• [TASK INSTRUCTIONS] Search the data for the string "Policy" and gather each line it is in.

(Records from a data collection)
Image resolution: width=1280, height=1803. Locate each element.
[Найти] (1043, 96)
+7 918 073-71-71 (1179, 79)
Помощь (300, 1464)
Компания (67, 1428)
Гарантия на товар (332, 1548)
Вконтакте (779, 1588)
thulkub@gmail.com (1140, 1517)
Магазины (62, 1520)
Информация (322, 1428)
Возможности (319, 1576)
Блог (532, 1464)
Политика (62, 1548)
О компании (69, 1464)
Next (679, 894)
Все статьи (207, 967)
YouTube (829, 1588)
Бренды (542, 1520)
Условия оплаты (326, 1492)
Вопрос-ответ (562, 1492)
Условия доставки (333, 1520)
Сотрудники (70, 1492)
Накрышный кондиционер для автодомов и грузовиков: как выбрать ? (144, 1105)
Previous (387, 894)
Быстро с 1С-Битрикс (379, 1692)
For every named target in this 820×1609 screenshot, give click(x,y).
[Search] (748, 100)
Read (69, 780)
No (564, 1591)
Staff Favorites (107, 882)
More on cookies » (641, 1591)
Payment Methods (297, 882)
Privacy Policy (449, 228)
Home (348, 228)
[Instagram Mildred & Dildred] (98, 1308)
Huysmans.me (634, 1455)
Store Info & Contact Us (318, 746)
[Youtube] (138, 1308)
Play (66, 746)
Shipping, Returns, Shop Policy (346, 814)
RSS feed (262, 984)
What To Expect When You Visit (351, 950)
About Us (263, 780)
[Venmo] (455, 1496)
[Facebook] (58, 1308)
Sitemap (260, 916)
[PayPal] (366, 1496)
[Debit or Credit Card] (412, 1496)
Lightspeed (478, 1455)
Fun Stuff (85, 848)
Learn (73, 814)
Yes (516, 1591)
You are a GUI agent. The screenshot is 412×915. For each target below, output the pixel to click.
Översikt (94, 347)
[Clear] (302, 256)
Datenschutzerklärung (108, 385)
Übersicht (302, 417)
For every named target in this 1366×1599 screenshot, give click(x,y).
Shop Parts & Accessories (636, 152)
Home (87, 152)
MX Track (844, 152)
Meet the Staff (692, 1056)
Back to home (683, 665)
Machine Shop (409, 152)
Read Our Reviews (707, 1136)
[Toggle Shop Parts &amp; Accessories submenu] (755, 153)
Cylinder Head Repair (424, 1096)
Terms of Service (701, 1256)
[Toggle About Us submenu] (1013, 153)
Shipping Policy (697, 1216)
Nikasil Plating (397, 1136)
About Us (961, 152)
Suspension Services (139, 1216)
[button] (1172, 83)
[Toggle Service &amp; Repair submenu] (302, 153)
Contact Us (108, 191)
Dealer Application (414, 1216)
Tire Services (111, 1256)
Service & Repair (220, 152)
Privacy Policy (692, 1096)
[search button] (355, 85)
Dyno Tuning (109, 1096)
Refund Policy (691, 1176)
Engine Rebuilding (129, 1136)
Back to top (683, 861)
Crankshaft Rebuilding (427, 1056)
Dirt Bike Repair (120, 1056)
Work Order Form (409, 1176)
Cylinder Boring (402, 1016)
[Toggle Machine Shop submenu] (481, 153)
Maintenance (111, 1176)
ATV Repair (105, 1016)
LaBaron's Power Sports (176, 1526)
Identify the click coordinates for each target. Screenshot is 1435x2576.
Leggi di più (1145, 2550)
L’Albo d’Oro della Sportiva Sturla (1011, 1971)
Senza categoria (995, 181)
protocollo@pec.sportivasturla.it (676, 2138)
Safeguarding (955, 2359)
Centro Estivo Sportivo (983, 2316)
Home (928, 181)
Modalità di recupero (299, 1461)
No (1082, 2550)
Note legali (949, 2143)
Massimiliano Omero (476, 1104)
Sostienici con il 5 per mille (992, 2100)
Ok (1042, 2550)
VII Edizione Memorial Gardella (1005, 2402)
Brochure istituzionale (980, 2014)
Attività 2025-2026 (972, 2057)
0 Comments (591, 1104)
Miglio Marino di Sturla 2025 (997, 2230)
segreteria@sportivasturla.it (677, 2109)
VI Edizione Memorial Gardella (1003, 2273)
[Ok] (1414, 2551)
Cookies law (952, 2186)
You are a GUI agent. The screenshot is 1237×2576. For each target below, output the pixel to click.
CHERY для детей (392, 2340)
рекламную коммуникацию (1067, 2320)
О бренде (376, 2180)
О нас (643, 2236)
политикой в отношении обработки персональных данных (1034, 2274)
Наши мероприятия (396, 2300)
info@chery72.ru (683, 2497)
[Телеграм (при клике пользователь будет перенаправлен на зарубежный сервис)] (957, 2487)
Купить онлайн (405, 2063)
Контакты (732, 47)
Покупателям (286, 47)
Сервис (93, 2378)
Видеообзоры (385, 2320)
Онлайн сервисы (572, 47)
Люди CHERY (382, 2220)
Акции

• [TASK OUTPUT]
Privacy Policy (449, 228)
Shipping, Returns, Shop Policy (346, 814)
Shipping Policy (697, 1216)
Privacy Policy (692, 1096)
Refund Policy (691, 1176)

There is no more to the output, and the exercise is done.